Copy the data exactly from the line that contains "The width and height of the screenshot is (1107, 761)." through the line that contains "Approve the appointment", keeping both end lines and leaving out everything else.
⟨
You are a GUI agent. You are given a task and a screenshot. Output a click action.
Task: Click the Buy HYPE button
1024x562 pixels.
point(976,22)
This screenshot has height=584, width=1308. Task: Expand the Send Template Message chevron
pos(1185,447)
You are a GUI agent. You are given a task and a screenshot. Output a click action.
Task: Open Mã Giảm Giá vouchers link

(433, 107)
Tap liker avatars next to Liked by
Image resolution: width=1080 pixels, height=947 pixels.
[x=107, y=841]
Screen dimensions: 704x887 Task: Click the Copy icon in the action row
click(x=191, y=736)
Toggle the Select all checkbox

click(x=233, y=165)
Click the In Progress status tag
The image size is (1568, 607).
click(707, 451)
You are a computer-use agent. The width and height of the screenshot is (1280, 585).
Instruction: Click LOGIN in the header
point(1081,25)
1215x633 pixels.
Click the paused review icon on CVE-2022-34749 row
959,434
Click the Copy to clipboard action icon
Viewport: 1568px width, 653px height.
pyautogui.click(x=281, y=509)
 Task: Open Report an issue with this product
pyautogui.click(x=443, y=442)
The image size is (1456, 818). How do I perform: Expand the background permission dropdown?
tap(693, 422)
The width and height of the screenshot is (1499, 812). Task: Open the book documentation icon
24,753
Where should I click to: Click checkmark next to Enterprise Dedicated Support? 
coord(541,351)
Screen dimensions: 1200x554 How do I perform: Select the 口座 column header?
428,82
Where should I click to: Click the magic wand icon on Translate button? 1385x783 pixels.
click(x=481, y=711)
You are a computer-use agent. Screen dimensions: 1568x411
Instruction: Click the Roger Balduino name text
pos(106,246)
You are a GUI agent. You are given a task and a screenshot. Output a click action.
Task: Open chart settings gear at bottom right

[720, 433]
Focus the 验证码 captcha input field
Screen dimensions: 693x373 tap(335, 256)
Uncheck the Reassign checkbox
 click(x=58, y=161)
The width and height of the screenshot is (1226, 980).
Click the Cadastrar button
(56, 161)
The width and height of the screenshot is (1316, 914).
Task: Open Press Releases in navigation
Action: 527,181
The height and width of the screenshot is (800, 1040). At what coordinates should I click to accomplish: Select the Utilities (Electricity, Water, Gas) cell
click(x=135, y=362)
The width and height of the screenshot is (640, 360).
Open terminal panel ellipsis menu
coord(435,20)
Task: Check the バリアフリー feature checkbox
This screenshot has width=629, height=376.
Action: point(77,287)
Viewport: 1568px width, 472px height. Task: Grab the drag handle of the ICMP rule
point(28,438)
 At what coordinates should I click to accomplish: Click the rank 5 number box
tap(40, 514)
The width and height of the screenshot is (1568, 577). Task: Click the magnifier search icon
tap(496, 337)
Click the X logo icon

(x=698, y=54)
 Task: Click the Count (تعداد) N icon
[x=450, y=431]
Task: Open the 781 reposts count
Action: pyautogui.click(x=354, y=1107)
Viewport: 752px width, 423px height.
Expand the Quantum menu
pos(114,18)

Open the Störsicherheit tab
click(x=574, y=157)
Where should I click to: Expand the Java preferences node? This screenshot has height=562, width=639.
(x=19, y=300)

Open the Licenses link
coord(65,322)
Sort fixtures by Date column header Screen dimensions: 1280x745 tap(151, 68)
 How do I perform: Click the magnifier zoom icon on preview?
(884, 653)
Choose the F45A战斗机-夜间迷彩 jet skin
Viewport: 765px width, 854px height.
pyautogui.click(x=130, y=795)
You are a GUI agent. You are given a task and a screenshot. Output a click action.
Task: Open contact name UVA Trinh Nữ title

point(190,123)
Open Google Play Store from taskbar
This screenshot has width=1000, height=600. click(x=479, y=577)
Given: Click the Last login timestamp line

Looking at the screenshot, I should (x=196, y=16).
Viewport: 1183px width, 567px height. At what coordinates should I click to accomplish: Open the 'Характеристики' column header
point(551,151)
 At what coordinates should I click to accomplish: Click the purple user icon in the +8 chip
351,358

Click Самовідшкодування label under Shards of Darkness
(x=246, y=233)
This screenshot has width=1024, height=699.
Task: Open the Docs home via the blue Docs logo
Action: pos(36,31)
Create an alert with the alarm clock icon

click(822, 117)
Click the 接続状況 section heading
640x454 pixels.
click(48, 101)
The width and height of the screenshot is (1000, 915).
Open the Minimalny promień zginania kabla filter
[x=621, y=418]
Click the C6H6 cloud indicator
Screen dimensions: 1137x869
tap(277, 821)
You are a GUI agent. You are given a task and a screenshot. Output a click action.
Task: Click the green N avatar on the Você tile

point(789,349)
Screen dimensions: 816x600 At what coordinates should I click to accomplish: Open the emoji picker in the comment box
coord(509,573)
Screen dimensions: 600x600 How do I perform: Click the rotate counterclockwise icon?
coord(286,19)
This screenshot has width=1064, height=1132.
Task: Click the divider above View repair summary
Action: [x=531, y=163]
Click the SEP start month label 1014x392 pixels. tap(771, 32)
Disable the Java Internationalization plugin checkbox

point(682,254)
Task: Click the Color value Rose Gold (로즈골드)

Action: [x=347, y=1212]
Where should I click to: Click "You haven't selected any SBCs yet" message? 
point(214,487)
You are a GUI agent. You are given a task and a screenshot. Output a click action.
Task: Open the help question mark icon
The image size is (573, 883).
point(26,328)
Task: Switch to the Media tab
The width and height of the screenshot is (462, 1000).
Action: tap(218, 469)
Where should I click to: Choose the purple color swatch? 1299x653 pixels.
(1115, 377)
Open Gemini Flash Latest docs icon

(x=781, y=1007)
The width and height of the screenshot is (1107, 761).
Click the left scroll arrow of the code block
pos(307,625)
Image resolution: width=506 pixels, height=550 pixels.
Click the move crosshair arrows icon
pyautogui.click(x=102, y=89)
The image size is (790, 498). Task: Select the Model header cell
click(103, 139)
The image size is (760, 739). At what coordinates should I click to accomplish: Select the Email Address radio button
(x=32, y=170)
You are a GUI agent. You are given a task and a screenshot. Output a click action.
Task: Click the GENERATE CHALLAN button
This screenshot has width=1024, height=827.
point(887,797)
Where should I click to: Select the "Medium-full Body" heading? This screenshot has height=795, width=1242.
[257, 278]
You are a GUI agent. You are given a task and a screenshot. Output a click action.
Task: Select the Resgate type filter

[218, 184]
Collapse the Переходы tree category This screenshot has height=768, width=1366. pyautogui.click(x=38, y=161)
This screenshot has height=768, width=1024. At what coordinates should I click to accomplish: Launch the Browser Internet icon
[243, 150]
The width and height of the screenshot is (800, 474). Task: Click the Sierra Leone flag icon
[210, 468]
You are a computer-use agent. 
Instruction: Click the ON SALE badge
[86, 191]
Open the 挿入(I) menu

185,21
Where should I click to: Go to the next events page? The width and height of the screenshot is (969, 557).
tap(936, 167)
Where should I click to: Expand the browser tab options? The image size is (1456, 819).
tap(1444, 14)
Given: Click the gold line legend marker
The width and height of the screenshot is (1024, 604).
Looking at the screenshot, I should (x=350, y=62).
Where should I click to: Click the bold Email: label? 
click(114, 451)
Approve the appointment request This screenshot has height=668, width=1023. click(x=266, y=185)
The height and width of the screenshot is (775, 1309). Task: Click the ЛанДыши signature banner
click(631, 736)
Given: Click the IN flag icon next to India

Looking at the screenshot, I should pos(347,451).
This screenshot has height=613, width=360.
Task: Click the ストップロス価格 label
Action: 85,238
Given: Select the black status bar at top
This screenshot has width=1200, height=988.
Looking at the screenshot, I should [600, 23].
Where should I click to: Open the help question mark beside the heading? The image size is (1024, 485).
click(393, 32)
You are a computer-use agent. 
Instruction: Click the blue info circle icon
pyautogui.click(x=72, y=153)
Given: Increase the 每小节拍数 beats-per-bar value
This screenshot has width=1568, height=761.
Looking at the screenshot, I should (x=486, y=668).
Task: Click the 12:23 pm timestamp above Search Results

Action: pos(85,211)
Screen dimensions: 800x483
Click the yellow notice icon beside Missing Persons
⟩
TASK RESPONSE:
The width and height of the screenshot is (1107, 761).
Click the left scroll arrow of the code block
pos(307,625)
Image resolution: width=506 pixels, height=550 pixels.
Click the move crosshair arrows icon
pyautogui.click(x=102, y=89)
The image size is (790, 498). Task: Select the Model header cell
click(103, 139)
The image size is (760, 739). At what coordinates should I click to accomplish: Select the Email Address radio button
(x=32, y=170)
You are a GUI agent. You are given a task and a screenshot. Output a click action.
Task: Click the GENERATE CHALLAN button
This screenshot has width=1024, height=827.
point(887,797)
Where should I click to: Select the "Medium-full Body" heading? This screenshot has height=795, width=1242.
[257, 278]
You are a GUI agent. You are given a task and a screenshot. Output a click action.
Task: Select the Resgate type filter

[218, 184]
Collapse the Переходы tree category This screenshot has height=768, width=1366. pyautogui.click(x=38, y=161)
This screenshot has height=768, width=1024. At what coordinates should I click to accomplish: Launch the Browser Internet icon
[243, 150]
The width and height of the screenshot is (800, 474). Task: Click the Sierra Leone flag icon
[210, 468]
You are a computer-use agent. 
Instruction: Click the ON SALE badge
[86, 191]
Open the 挿入(I) menu

185,21
Where should I click to: Go to the next events page? The width and height of the screenshot is (969, 557).
tap(936, 167)
Where should I click to: Expand the browser tab options? The image size is (1456, 819).
tap(1444, 14)
Given: Click the gold line legend marker
The width and height of the screenshot is (1024, 604).
Looking at the screenshot, I should (x=350, y=62).
Where should I click to: Click the bold Email: label? 
click(114, 451)
Approve the appointment request This screenshot has height=668, width=1023. click(x=266, y=185)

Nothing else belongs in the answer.